Many new challenges come with a newborn baby. Minimize the number by starting tackling the stress of syncing your newborn’s bedtime schedule with your older child(ren)’s. Take these tips into consideration as you figure out the best nightly routine for your family.
Put the Baby to Bed First
Danielle Daly, Pediatric Sleep Consultant of Bedtime Bliss Pediatric Sleep Consulting, states, “The best time to put your baby to bed is sometime between six and eight o’clock in the evening.”
What happens between dinner and bedtime is super important for toddlers and preschoolers. It is a time to connect and engage. If your baby is four months or older, start putting them down first. You will not only have time for intentional connecting with your older child(ren), but you also get a better hold on any potential bedtime routine disruptors before you hit them.
If both parents are home in the evening, take turns taking care of one or the other. Alternate some of the time, so each child knows how to go through their bedtime routine with each parent. Make sure both children get a few special goodnight moments with both parents.
Babies Younger Than Four Months
Babies younger than four months have bedtimes that tend to naturally fall a bit later in the evenings as their sleep rhythms haven’t yet fully developed. Putting your baby down for bedtime after your older child(ren) may help result in a little longer stretch of sleep for all of you before the baby wakes for the first night’s feed.
Newborn babies will sleep so much in the beginning. Many parents find it beneficial to use babywear, a swing, or a bouncer for the baby while going through the bedtime routine with big siblings. It can be a fussy time for young babies, so just do what feels best.
Daly also adds, “If your baby wakes in the night, wait a few minutes before intervening. If they continue to fuss or cry for more than a few minutes, you’ll want to go in and offer some comfort, but it’s important to let your child do the work of falling back to sleep.”
Use Special Quiet Activities or Tasks When Getting Baby Ready for Bed
Have you ever found yourself in a frustrating situation where your toddler needs your attention as you are trying to get the baby settled? The newness and excitement of a special activity can often do wonders. Have a special bedtime activity box or container with items like:
Soft reading books
Coloring books and crayons
If the older sibling is too young to be left unattended, you can always bring the activity box into the baby’s room. Avoid giving them tablets or your phone. Hannah Wilson, mother of two states, “I think it’s important to decrease stimulation for at least half an hour before it’s lights out.”
You can also enlist your toddler as your special helper. They can accomplish small jobs and enjoy the excitement of being the caring, older sibling. For example, ask them to grab a diaper or burp cloth for the baby.

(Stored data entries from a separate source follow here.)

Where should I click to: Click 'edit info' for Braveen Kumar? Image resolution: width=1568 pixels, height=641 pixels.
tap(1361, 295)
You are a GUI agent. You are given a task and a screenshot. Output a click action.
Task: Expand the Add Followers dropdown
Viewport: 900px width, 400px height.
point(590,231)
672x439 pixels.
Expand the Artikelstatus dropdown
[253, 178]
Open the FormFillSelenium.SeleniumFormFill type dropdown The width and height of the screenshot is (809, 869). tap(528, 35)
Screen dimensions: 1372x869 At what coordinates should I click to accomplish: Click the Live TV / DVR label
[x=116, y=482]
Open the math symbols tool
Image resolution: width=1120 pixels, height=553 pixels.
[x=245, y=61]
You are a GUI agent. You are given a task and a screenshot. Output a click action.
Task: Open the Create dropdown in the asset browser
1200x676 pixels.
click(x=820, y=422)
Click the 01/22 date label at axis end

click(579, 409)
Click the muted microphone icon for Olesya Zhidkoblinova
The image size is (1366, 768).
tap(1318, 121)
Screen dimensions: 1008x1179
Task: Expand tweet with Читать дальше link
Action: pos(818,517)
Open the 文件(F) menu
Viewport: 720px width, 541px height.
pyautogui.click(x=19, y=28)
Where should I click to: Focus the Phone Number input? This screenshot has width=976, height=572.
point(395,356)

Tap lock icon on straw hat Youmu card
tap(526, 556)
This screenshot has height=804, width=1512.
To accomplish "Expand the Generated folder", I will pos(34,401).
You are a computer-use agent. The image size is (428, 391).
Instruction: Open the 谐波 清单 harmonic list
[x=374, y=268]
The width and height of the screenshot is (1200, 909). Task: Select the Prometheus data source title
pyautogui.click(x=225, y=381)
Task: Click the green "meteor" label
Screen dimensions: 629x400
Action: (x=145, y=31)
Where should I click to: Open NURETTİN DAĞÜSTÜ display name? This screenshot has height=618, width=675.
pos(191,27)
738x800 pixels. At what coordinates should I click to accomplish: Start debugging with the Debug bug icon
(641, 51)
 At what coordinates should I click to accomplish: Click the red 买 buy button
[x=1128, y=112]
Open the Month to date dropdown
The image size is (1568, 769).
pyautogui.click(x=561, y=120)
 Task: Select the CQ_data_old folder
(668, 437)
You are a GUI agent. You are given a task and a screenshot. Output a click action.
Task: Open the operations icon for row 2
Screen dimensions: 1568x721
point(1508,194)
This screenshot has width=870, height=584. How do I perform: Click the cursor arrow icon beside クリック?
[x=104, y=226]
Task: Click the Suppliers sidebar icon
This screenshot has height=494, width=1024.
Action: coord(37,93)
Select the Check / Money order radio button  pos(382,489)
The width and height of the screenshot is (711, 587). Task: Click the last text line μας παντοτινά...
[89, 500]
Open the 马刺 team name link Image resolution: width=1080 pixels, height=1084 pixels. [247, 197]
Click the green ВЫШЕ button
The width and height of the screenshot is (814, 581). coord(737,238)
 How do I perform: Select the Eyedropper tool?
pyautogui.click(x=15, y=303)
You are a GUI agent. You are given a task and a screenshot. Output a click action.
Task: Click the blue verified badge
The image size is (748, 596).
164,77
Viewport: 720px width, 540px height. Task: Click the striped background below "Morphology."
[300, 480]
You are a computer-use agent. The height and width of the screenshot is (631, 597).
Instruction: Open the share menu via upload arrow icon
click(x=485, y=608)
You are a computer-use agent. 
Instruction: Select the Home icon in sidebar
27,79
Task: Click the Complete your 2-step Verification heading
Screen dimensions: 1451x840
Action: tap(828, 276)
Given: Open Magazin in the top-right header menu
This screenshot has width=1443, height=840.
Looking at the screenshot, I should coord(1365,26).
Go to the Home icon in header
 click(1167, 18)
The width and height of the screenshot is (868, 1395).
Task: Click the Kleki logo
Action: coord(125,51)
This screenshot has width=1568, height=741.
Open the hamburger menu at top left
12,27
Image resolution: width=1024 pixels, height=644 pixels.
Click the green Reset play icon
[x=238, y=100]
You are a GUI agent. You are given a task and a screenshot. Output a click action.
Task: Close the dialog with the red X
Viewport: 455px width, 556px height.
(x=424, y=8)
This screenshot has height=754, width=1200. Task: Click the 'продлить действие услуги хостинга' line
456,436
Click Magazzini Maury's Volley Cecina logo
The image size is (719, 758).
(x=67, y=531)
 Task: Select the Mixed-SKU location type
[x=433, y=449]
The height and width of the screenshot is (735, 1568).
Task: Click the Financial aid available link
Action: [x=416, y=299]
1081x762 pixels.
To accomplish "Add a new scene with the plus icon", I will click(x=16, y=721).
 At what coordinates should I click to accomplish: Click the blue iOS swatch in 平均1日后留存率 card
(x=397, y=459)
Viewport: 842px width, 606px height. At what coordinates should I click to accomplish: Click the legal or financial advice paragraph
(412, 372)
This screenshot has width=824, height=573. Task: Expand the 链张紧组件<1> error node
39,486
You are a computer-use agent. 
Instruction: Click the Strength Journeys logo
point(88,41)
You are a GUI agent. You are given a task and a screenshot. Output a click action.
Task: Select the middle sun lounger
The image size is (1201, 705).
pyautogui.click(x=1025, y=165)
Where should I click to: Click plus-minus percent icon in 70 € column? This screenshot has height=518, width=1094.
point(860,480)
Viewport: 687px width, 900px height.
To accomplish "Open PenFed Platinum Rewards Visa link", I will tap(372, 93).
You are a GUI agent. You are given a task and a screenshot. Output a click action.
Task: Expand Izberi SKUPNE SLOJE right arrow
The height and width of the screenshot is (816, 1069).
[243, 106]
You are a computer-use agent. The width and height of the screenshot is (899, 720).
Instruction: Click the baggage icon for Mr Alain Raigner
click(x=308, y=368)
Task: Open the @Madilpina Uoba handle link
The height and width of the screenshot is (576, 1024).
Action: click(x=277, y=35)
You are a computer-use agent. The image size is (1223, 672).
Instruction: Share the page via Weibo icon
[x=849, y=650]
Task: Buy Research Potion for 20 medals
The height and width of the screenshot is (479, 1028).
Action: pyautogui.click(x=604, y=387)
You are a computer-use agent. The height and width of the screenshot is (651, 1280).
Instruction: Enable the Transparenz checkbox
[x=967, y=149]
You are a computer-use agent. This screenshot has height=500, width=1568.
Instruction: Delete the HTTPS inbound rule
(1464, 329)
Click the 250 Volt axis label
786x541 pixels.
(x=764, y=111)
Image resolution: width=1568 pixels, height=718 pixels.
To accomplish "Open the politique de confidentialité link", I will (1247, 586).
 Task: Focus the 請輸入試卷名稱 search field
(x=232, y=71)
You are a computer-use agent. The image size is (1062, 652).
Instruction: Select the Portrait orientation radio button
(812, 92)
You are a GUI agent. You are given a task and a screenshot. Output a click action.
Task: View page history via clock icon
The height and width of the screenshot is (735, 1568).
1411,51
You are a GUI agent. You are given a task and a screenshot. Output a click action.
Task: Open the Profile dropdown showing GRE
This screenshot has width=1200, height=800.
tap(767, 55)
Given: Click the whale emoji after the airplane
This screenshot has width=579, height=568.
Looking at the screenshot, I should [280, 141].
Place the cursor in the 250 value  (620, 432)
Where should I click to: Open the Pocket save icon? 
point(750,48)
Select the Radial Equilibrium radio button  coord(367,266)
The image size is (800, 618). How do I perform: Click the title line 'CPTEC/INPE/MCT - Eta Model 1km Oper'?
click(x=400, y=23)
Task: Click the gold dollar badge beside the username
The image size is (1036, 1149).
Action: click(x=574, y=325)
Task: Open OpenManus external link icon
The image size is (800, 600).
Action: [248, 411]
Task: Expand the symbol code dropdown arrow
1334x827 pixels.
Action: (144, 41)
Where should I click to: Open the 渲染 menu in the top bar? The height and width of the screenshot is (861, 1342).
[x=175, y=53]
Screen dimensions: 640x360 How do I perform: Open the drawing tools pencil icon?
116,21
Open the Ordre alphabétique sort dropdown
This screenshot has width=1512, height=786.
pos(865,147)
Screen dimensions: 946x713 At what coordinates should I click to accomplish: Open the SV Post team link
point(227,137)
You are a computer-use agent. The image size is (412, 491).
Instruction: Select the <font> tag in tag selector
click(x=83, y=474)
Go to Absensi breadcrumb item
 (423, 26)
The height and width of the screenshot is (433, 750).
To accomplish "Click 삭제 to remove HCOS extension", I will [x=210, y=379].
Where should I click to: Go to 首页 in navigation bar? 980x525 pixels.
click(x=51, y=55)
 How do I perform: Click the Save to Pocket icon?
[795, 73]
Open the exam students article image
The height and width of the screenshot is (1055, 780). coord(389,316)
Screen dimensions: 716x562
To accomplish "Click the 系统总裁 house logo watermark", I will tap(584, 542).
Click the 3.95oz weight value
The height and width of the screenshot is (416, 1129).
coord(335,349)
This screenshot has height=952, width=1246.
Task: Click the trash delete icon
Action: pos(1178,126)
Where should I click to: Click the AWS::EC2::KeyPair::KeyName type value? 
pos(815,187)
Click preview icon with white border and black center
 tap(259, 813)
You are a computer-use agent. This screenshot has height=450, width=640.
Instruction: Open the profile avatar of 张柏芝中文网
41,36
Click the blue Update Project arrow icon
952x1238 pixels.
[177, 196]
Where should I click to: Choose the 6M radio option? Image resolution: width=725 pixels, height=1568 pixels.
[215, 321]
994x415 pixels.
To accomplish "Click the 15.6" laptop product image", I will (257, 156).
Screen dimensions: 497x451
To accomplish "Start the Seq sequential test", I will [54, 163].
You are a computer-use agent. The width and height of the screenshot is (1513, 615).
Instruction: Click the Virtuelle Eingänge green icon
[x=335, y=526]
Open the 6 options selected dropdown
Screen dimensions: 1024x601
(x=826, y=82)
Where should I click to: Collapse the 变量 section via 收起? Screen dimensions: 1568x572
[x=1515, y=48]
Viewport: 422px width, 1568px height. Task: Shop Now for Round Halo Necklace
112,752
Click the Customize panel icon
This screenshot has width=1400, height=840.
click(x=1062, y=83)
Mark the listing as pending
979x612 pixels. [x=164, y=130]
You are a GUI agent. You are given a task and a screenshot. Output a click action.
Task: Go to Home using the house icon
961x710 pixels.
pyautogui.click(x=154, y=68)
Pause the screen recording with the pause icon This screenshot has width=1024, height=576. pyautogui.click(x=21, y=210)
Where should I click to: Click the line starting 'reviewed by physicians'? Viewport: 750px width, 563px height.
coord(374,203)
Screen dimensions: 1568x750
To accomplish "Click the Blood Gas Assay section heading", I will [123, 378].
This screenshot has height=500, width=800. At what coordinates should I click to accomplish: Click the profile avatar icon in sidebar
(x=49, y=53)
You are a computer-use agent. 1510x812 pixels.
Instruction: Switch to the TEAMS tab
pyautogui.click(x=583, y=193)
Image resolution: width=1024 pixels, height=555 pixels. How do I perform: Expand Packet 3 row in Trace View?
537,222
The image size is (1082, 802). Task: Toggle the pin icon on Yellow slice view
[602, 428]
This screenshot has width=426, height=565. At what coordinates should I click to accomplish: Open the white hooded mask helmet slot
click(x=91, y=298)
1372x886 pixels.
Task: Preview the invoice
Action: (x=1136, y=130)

Sync Older Siblings’ Bedtimes and Have a Set Routine
Juggling more than two bedtimes can create too much variability in your evenings and can create unnecessary stress. Each child should share the same bedtime. The best way to avoid a never-ending battle of bedtime stall tactics and power struggles is to have a set bedtime routine and stay consistent with it.
Daly states, “Your bedtime routine shouldn’t take more than 40 minutes, and it’s very important that the routine is the same every night.”
Brittany Roberts, mother of three, agrees with how kids thrive in a structured environment. “My family has always done the same thing for bedtime. They eat supper and take warm baths before getting ready for bed.”
Aligning their daytime schedules might help, too. Lejeanne Smith, mother of three, synced her children’s circadian rhythms in the beginning to get their sleep schedules aligned.
There is no essential component to a successful bedtime. If music or reading is calming for them, add some books or incorporate some songs into the routine. Make decisions based on what’s best for each of them.
Adjusting expectations and explaining why something is a certain way often helps. Listen to their frustration, too. It may not change the outcome, but at least they can feel good that you understand how they feel. The key is setting the expectations ahead of time.
If reading two books together every night is included in the routine, stay with it. If your child(ren) asks for another, give them a response like this: “Sure! We can read more books tomorrow. These were our two books for tonight. It’s time for bed.”
The more consistent you can be in holding your expectations at bedtime, the smoother your evenings will go.